Excerpted text:
____

Atos Healthcare faces competition in DWP fit to work tests

The Department for Work and Pensions plans to increase the number of suppliers involved in testing for eligibility of disability benefits

The Department for Work and Pensions (DWP) is looking to increase the number of suppliers involved in the tests it carries out to determine whether people are eligible to claim disability benefits to ensure that it has options when the contract with Atos Healthcare expires next year.

In July last year, following a report that revealed up to 40% of people tested by Atos Healthcare might have been wrongly passed as fit to work, the DWP decided to use more suppliers alongside Atos Healthcare to administer the work capability assessment (WCA). Atos was told to improve by the DWP.

This decision looks set to be formalised, as a DWP document seen by the Guardian revealed that ministers across government are now working together to build up competition by commissioning other private firms to add capacity to the assessment system.

____

Dataset:
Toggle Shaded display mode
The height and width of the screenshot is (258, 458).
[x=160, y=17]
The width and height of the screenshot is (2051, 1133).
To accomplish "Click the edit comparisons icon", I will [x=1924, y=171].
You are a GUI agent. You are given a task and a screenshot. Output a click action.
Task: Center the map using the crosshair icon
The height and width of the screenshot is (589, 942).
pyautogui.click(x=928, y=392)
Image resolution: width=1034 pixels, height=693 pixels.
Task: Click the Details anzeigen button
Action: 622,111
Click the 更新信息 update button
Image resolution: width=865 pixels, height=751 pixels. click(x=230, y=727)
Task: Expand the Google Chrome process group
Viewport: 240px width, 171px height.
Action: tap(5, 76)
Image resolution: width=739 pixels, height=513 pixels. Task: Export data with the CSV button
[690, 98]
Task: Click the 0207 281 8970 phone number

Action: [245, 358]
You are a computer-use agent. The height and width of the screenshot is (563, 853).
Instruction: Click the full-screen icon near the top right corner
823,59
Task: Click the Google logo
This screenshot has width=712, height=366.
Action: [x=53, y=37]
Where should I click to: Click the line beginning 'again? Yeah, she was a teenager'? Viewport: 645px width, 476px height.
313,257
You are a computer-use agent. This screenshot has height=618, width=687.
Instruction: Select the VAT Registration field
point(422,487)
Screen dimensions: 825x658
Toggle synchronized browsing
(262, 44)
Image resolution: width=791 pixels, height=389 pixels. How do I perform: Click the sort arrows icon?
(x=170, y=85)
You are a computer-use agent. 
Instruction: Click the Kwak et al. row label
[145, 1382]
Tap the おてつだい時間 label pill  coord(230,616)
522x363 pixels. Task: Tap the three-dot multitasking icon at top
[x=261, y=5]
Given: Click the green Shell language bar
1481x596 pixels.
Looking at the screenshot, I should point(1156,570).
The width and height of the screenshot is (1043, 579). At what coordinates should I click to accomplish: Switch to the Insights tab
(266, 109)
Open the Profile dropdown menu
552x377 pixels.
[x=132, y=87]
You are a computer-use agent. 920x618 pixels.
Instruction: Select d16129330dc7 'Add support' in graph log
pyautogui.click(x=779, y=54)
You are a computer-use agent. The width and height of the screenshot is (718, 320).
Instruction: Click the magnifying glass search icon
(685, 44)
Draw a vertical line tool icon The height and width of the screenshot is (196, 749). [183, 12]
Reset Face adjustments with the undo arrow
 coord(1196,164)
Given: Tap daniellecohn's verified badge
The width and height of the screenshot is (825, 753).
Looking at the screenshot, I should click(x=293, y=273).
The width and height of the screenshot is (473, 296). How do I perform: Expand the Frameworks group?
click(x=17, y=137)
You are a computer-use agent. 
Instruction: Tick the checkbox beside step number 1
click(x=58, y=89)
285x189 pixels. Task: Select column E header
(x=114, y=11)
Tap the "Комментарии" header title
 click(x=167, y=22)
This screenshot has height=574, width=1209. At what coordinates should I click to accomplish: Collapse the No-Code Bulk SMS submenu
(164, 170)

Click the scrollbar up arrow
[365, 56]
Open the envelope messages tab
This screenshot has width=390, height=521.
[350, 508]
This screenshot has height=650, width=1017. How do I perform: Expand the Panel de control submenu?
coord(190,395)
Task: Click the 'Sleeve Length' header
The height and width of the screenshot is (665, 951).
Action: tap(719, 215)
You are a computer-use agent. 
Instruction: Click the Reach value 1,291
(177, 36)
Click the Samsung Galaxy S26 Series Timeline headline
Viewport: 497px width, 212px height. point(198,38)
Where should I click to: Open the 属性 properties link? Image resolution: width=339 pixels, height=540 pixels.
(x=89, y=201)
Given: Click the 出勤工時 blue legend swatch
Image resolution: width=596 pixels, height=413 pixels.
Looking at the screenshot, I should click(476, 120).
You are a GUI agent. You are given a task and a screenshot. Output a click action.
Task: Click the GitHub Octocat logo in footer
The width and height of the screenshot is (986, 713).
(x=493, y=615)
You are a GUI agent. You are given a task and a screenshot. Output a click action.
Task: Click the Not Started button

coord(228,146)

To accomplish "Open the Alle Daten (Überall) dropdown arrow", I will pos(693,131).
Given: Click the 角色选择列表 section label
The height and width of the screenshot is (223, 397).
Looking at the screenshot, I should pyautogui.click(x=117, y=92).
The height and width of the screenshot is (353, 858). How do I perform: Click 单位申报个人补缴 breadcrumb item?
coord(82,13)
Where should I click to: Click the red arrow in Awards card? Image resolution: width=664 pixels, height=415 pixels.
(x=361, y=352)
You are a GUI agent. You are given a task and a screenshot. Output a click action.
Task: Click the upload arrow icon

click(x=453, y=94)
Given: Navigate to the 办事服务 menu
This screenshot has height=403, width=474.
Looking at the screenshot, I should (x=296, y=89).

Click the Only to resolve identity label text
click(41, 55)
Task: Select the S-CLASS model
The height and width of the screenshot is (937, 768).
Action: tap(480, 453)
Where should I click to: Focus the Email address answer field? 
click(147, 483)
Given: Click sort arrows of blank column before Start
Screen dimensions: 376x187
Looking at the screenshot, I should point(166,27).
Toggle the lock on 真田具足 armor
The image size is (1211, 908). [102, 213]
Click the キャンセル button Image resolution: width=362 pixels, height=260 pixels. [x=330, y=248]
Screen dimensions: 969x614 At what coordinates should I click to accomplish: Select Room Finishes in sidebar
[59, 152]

____

Exercise set:
1. Translate this sentence from the article on the DWP's fit-to-work tests into Spanish: "Atos was told to improve by the DWP."
2. In the article on the DWP's fit-to-work tests, rewrite the passage from "The Department for Work and Pensions plans" up to and including "expires next year.", replacing "suppliers" with "providers".
3. Extend the news article about Atos Healthcare and the DWP's fit-to-work tests by continuing it from its last sentence.

Results of the tasks:
1. El DWP le indicó a Atos que debía mejorar.

2.
The Department for Work and Pensions plans to increase the number of providers involved in testing for eligibility of disability benefits

The Department for Work and Pensions (DWP) is looking to increase the number of providers involved in the tests it carries out to determine whether people are eligible to claim disability benefits to ensure that it has options when the contract with Atos Healthcare expires next year.

3.
A DWP spokesperson told the Guardian: "In July we announced Atos had been instructed to enact a quality improvement plan to remedy the unacceptable reduction in quality identified in the written reports provided to the department. We also announced in the summer we will be bringing in additional provision to deliver work capability assessments with the aim of increasing delivery capacity and reducing waiting times."

Atos Healthcare uses logic integrated medical assessment (LiMA) software to support medical professionals when assessing claimants. Campaigners have claimed for years that many people have had their benefits cut inappropriately because of the system Atos uses when assessing them.

In 2011, a critical report from a House of Commons Select Committee found that tens of thousands of sick and disabled people had been wrongly declared fit for work. Appeals cost the taxpayer around £50m a year, said MPs.

In the same year, two Atos Healthcare employees were investigated over allegations that they made inappropriate remarks on Facebook about the people they assess for sickness and disability benefits, referring to them as "parasites" and "down and outs".

A Facebook group campaigning for better treatment of disabled people, known as Black Triangle, was set up in 2010.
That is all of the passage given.